What the exercise asks:
Write the next part of the text about Rob Ross's career, picking up after its final sentence about hiring PRI's first Director of Exhibits.

Text extract:
───
Rob decided that his dissertation would focus on studying microfossils – especially ostracodes (tiny bivalved marine crustaceans) – from the southwest Pacific region. He traveled extensively, sampling dozens of islands, and eventually making it all the way around the world at least once. He brought back scores of boxes and bottles of white sand, which formed the basis of his thesis, and have followed him loyally wherever he has gone since. He met former Harvard PhD Tom Cronin, a paleontologist at the U.S. Geological Survey who had also worked extensively in the south Pacific and would become de facto co-advisor of his thesis. Rob spent the last two years of his PhD at the USGS in Reston, Virginia, working in Tom’s lab. (Tom is now a PRI Trustee.)

Rob Ross talking with someone else

Rob and Cornell President Emeritus Frank Rhodes at Ithaca’s Darwin Bicentennial celebration in 2009.

Besides being an excellent paleontologist, Rob was also skilled in all things computer, although he was always modest about his abilities. In 1991, he moved to Germany, to start a postdoctoral fellowship at the University of Kiel. The fellowship was focused on paleoclimate modeling using a supercomputer. Soon after his arrival. Rob sent me a postcard, in which he wrote with his trademark self-deprecation that he was “drinking a beer, looking out over a city, preparing to start working on a project I know nothing about in a language I don’t understand”. He did a lot of great science there, and also met an exchange student from Missouri, who he married in 1992. Rob and Brenda moved to Japan in 1993, where Rob started as a professor at Shizuoka University.

Although he learned and accomplished a great deal in Japan, after Rob and Brenda were eager to return to the U.S., and in 1997 he came to PRI as our Educational Technology Manager, becoming Director of Education in 1998.

PRI in the late 1990s was going fast in several directions. We were trying to move beyond our history as a small collection and scholarly publisher, especially in the area of Earth science education. The World Wide Web seemed to offer us opportunities to have impact far beyond central upstate New York. Rob’s technical proclivities and ability to do and learn almost anything served us well in these aspirations. We were also embarking on designing a public Museum. In 1996, we had received gifts of $2 million to kick off this effort, and shortly after Rob arrived we were searching for consultants and hiring our first Director of Exhibits.
───
Provided data:
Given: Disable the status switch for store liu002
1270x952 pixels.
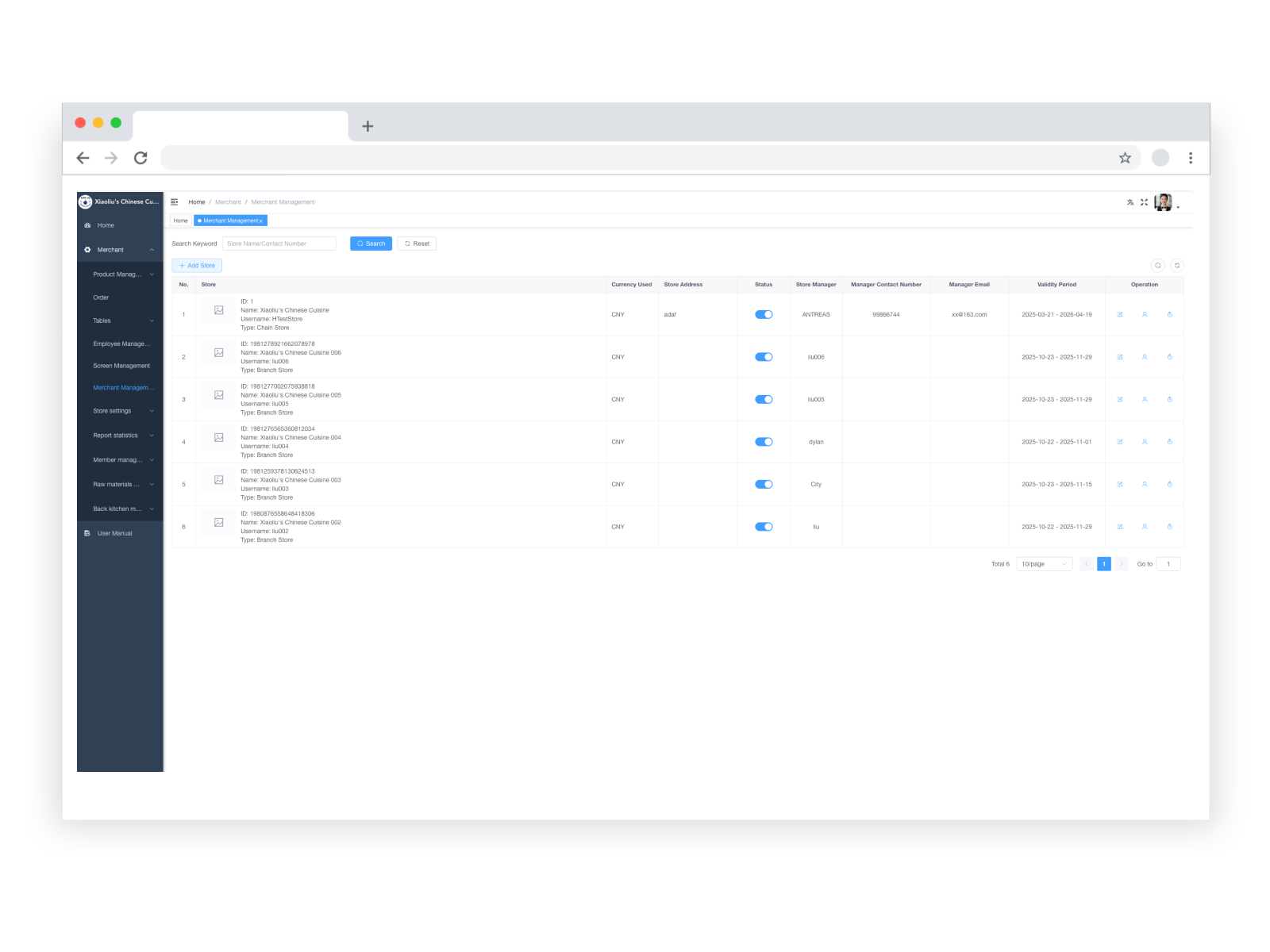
───
Right answer:
The planning and construction of the Museum of the Earth was an all-absorbing effort over more than 5 years, which consumed both of us (and everyone else at PRI). Rob was a critical participant in the seemingly endless meetings with exhibit designers as we slogged through our vision for what a 21st century museum of paleontology should contain. Boiling the entire history of the Earth and its life into 8,000 square feet is nearly impossible, and I cannot conceive of having been able to go through this without him. The dramatic finale came when our entire exhibit staff resigned 6 months before opening. I immediately asked Rob if he would assume the lead in bringing the project to the finish line. He said “yes… after I check with Brenda”. The Museum of the Earth would not have been completed without his stepping in at this crucial moment.

Photo of Rob Ross standing in front of the Hyde Park Mastodon skeleton at the Museum of the Earth

Rob played a huge role in organizing the Hyde Park mastodon excavation in 2000, and for years afterward ran the “Mastodon matrix project” which sent bags of dried mud from PRI’s mastodon excavations to more than 50,000 people around world and solicited their involvement in extracting and identifying fossils from it. Rob and co-authors published a paper on the results in 2009.

Rob and I have often joked that we can frequently complete each other’s sentences. Whether that’s literally true or not, the experience that we shared in graduate school gave us a common conception of what paleontology is and the ability to figure out how to do what we said we wanted to do – which was to turn PRI into a major player in Earth science education. For the past 25 years he and I have been yin-and-yang and good cop/bad cop as we have envisioned and strategized and tried and failed together to build something of national significance. Rob has been the careful thinker to balance my impulsive impatience, the consensus builder to temper my get-it-done-now insistence. He has done the trench work to figure out which hare-brained ideas will work and which ones won’t. He has been the boiler of much of the spaghetti that we have thrown against the wall to see what sticks. We have both sometimes said that the reason we have succeeded is that we did not know what wasn’t possible. I like to think that what keeps us going is that we both think that paleontology is the central science, a union of the Earth and life sciences that can uniquely illuminate and stimulate people to learn about both science in general and the history of the planet and its life in particular.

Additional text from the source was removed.